Posted May 12, 2003 by publisher in Cuba Business.
Rising political tension has limited Texas farmers’ prospects
By BRENDAN M. CASE | The Dallas Morning News
MEXICO CITY – Texas farmers and ranchers need all the export opportunities they can get, even when hot-button political issues threaten to cool commerce.
Rising political tension between the United States and Cuba has diminished last year’s hope that the two countries would foster growing trade ties in 2003.
But U.S. companies are still allowed to export food and agricultural goods to the communist-run Caribbean island. And dozens of Texas farmers and ranchers will attend a workshop on “doing business in Cuba” this week in Austin.
“Direct contact between people in the United States and people in Cuba is something that’s worked to foster better relations,” said Cynthia Thomas, president of TriDimension Strategies LLC, a consulting firm in Dallas that helped organize the event. “That hasn’t changed because of the current situation.”
When it comes to U.S.-Cuba trade, politics and business have been intertwined since Cuban President Fidel Castro took power in 1959 and the United States later struck back with a trade embargo.
But new U.S. laws allowed American companies to ship food and agricultural products to Cuba beginning in 2001. This week’s Austin conference shows how the U.S. business community remains eager to sell more.
Of course, the political strains are impossible to ignore. In recent weeks, Mr. Castro has cracked down on independent journalists and political dissidents. He also executed three men convicted of hijacking a boat to go to the United States.
Cuban officials accuse the U.S. government of fomenting unrest. U.S. officials once again branded Cuba a state sponsor of terrorism, along with the likes of North Korea, Iran, Syria and Sudan.
“U.S.-Cuba relations are a series of peaks and valleys,” said John Kavulich, the president of the U.S.-Cuba Trade and Economic Council Inc. in New York. “The general consensus is that the current situation is not an abyss, but it is a deep valley.”
Would-be Texas exporters might face economic headaches as well. Cuba is reportedly experiencing even harder economic times than usual this year, including a downturn in its large sugar industry.

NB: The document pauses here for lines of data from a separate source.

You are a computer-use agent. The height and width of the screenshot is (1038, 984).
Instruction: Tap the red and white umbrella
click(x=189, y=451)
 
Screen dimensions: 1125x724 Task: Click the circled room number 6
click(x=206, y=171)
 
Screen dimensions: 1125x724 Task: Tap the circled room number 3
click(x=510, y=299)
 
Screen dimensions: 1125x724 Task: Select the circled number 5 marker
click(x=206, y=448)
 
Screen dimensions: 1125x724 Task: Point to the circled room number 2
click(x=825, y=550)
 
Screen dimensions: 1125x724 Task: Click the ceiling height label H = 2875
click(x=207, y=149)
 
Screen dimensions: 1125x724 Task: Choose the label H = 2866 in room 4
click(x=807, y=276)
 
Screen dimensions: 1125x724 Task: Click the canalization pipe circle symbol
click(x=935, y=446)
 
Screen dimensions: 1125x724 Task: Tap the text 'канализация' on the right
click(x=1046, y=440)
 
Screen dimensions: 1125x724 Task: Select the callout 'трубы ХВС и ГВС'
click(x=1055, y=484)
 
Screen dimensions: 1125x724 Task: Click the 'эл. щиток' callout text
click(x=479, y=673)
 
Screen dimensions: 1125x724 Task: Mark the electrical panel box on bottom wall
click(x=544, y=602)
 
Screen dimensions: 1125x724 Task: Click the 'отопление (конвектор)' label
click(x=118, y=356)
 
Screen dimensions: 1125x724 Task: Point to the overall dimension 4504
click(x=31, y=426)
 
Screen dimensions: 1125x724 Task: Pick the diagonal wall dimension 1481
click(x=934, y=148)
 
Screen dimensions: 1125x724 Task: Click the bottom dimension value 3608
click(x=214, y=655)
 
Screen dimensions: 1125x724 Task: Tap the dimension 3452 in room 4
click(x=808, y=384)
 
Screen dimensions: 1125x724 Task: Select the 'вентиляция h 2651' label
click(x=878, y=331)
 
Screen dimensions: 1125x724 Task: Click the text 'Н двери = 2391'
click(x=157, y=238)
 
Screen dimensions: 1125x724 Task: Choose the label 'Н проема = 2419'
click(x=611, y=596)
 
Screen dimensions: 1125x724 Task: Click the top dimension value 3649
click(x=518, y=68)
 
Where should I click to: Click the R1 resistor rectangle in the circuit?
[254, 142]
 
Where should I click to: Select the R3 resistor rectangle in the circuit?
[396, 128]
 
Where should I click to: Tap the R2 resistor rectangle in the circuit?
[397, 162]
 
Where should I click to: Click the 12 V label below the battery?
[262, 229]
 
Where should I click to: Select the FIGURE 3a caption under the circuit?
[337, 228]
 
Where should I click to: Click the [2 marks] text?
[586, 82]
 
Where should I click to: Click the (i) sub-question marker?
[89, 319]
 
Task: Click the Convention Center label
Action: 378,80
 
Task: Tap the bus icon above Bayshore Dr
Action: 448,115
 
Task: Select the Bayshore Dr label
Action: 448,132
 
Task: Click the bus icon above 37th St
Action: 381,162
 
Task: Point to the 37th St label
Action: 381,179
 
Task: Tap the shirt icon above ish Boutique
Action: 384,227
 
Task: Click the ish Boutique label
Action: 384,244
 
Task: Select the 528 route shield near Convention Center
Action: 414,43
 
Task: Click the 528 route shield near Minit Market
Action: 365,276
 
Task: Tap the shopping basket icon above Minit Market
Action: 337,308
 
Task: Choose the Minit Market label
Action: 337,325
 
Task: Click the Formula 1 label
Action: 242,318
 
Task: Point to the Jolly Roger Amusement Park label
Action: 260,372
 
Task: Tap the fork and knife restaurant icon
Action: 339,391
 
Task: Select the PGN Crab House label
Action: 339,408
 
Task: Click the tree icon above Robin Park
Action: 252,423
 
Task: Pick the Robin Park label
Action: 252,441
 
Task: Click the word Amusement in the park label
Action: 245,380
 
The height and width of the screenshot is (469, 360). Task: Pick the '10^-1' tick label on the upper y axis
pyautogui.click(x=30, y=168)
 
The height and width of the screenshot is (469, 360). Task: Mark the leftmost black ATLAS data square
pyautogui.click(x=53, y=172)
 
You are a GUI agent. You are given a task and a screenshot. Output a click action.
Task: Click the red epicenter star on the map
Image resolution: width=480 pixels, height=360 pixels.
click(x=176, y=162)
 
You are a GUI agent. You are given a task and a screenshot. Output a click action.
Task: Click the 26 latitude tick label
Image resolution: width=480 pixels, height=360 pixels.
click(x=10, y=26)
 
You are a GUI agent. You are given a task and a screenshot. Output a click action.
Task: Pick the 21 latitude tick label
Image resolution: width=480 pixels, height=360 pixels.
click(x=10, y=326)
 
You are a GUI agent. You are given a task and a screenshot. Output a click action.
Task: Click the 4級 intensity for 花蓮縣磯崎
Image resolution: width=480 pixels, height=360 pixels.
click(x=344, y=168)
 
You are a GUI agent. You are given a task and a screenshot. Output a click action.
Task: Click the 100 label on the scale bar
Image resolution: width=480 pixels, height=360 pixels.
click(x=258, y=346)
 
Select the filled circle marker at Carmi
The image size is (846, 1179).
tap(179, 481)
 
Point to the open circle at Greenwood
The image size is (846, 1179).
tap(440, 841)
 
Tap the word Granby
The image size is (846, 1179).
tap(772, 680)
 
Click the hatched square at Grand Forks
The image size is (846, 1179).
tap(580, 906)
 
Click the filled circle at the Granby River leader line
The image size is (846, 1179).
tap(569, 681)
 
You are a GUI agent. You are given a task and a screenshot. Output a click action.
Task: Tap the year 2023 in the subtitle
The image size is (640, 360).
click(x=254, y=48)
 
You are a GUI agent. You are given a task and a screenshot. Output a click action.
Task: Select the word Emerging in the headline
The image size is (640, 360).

The island imported about $140 million from the United States last year, according to Mr. Kavulich. That made Cuba the 50th largest export market for U.S. farmers.
But initial results suggest that U.S. shipments to Cuba fell slightly between January and March compared with the same period last year, Mr. Kavulich said.
Still, Texas officials say, it’s critical to develop commercial links with an island just a short boat ride away.
“There’s no way the political part can’t have an effect,” said Glen Jones, the research director of the Texas Farm Bureau in Waco. “But we feel that agricultural exports are so important that we need to open up trade. Eventually, Cuba will be a trading partner.”
Texas companies know all about unfulfilled expectations when it comes to Cuba.
Nearly all the state’s rice exports went to Cuba before Mr. Castro took power in 1959. Gulf Coast ports once handled a bustling trade with the island.
No longer. Illinois, Florida and Georgia now hold the top spots. “Texas isn’t even on the radar screen,” Ms. Thomas said.
Indeed, one concern at this week’s conference lies in generating opportunities for smaller producers. So far, the benefits of trade with Cuba have been concentrated among a handful of companies, such as Archer Daniels Midland Co., the agribusiness giant from Decatur, Ill.
Although Cuba’s 11 million people rank it far behind giant world markets such as China or even Mexico, experts say, it pays to develop new markets at a time when economic weakness halfway across the world can hurt U.S. farms and ranches.
Moreover, smaller markets are nothing to sneeze at.
Over the last few years, Guatemala has significantly boosted its purchases of U.S. agricultural exports, according to Parr Rosson, an agricultural economics professor at Texas A&M University.
If something similar ever happens in Cuba, developing trade links now could lead to profits in the future.
“Things change rapidly as an economy improves,” said Mr. Rosson. “For U.S. products, the transformation can be quite dramatic in a short period of time.”
Of course, the thorny question of U.S.-Cuba politics still looms over the emerging business opportunities.
For example, President Bush is reportedly considering a restriction of cash remittances from the United States to Cuba.
That move, and others designed to punish Mr. Castro for his recent crackdown, could hurt trade.
“Anybody who’s doing business with Cuba right now is put back a little by what’s been going on,” said Georgia businessman Charles Joyner, chairman of the U.S. Poultry and Egg Export Council, referring to the ratcheting up of tensions on both sides.
“But the embargo has failed, and the Cuban people are suffering,” he said. “Deep down, we truly believe that things will change in Cuba for the better.”